▸ Task goal: Restate each record exactly as it was written.

▸ Records provided:
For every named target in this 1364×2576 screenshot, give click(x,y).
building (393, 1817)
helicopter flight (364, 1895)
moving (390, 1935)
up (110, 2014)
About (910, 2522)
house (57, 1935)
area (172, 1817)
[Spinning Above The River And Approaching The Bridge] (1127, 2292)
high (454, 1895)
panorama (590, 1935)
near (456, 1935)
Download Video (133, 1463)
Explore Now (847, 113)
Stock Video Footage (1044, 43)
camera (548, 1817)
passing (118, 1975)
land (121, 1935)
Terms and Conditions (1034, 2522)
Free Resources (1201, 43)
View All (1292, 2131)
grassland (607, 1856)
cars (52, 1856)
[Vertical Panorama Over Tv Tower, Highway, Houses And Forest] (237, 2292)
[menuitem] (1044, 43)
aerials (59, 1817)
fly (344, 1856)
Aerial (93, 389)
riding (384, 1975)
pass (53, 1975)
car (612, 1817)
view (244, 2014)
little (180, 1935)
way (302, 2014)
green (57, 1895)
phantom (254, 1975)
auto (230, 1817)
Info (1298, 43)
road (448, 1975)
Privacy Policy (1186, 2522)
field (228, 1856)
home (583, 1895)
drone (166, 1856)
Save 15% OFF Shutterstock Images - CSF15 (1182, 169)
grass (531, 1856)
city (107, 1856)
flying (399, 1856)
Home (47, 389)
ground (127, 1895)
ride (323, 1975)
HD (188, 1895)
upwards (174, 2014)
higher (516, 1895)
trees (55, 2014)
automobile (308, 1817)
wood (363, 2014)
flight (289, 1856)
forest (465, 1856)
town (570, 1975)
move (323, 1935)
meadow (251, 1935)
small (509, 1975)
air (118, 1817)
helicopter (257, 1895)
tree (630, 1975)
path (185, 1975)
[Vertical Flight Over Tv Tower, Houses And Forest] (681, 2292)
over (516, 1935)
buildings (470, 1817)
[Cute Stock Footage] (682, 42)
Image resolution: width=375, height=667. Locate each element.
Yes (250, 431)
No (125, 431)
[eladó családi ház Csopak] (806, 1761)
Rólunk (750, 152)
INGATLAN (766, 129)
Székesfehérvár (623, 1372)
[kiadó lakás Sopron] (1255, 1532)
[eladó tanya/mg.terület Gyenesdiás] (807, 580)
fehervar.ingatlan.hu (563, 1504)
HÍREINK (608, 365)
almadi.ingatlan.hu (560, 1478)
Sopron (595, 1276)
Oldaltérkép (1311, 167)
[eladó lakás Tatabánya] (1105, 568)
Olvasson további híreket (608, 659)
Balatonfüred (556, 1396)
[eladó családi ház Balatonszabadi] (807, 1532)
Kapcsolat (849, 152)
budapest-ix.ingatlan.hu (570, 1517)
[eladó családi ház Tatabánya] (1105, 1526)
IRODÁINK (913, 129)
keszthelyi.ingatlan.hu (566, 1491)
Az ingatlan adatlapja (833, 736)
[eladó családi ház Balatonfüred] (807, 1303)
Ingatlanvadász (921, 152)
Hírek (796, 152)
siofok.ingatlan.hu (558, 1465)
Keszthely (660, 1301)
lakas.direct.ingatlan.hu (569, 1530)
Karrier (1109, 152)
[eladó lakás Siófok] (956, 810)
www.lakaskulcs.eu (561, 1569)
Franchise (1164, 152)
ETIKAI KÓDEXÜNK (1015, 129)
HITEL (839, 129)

▸ Answer box:
For every named target in this 1364×2576 screenshot, give click(x,y).
building (393, 1817)
helicopter flight (364, 1895)
moving (390, 1935)
up (110, 2014)
About (910, 2522)
house (57, 1935)
area (172, 1817)
[Spinning Above The River And Approaching The Bridge] (1127, 2292)
high (454, 1895)
panorama (590, 1935)
near (456, 1935)
Download Video (133, 1463)
Explore Now (847, 113)
Stock Video Footage (1044, 43)
camera (548, 1817)
passing (118, 1975)
land (121, 1935)
Terms and Conditions (1034, 2522)
Free Resources (1201, 43)
View All (1292, 2131)
grassland (607, 1856)
cars (52, 1856)
[Vertical Panorama Over Tv Tower, Highway, Houses And Forest] (237, 2292)
[menuitem] (1044, 43)
aerials (59, 1817)
fly (344, 1856)
Aerial (93, 389)
riding (384, 1975)
pass (53, 1975)
car (612, 1817)
view (244, 2014)
little (180, 1935)
way (302, 2014)
green (57, 1895)
phantom (254, 1975)
auto (230, 1817)
Info (1298, 43)
road (448, 1975)
Privacy Policy (1186, 2522)
field (228, 1856)
home (583, 1895)
drone (166, 1856)
Save 15% OFF Shutterstock Images - CSF15 (1182, 169)
grass (531, 1856)
city (107, 1856)
flying (399, 1856)
Home (47, 389)
ground (127, 1895)
ride (323, 1975)
HD (188, 1895)
upwards (174, 2014)
higher (516, 1895)
trees (55, 2014)
automobile (308, 1817)
wood (363, 2014)
flight (289, 1856)
forest (465, 1856)
town (570, 1975)
move (323, 1935)
meadow (251, 1935)
small (509, 1975)
air (118, 1817)
helicopter (257, 1895)
tree (630, 1975)
path (185, 1975)
[Vertical Flight Over Tv Tower, Houses And Forest] (681, 2292)
over (516, 1935)
buildings (470, 1817)
[Cute Stock Footage] (682, 42)
Image resolution: width=375, height=667. Locate each element.
Yes (250, 431)
No (125, 431)
[eladó családi ház Csopak] (806, 1761)
Rólunk (750, 152)
INGATLAN (766, 129)
Székesfehérvár (623, 1372)
[kiadó lakás Sopron] (1255, 1532)
[eladó tanya/mg.terület Gyenesdiás] (807, 580)
fehervar.ingatlan.hu (563, 1504)
HÍREINK (608, 365)
almadi.ingatlan.hu (560, 1478)
Sopron (595, 1276)
Oldaltérkép (1311, 167)
[eladó lakás Tatabánya] (1105, 568)
Olvasson további híreket (608, 659)
Balatonfüred (556, 1396)
[eladó családi ház Balatonszabadi] (807, 1532)
Kapcsolat (849, 152)
budapest-ix.ingatlan.hu (570, 1517)
[eladó családi ház Tatabánya] (1105, 1526)
IRODÁINK (913, 129)
keszthelyi.ingatlan.hu (566, 1491)
Az ingatlan adatlapja (833, 736)
[eladó családi ház Balatonfüred] (807, 1303)
Ingatlanvadász (921, 152)
Hírek (796, 152)
siofok.ingatlan.hu (558, 1465)
Keszthely (660, 1301)
lakas.direct.ingatlan.hu (569, 1530)
Karrier (1109, 152)
[eladó lakás Siófok] (956, 810)
www.lakaskulcs.eu (561, 1569)
Franchise (1164, 152)
ETIKAI KÓDEXÜNK (1015, 129)
HITEL (839, 129)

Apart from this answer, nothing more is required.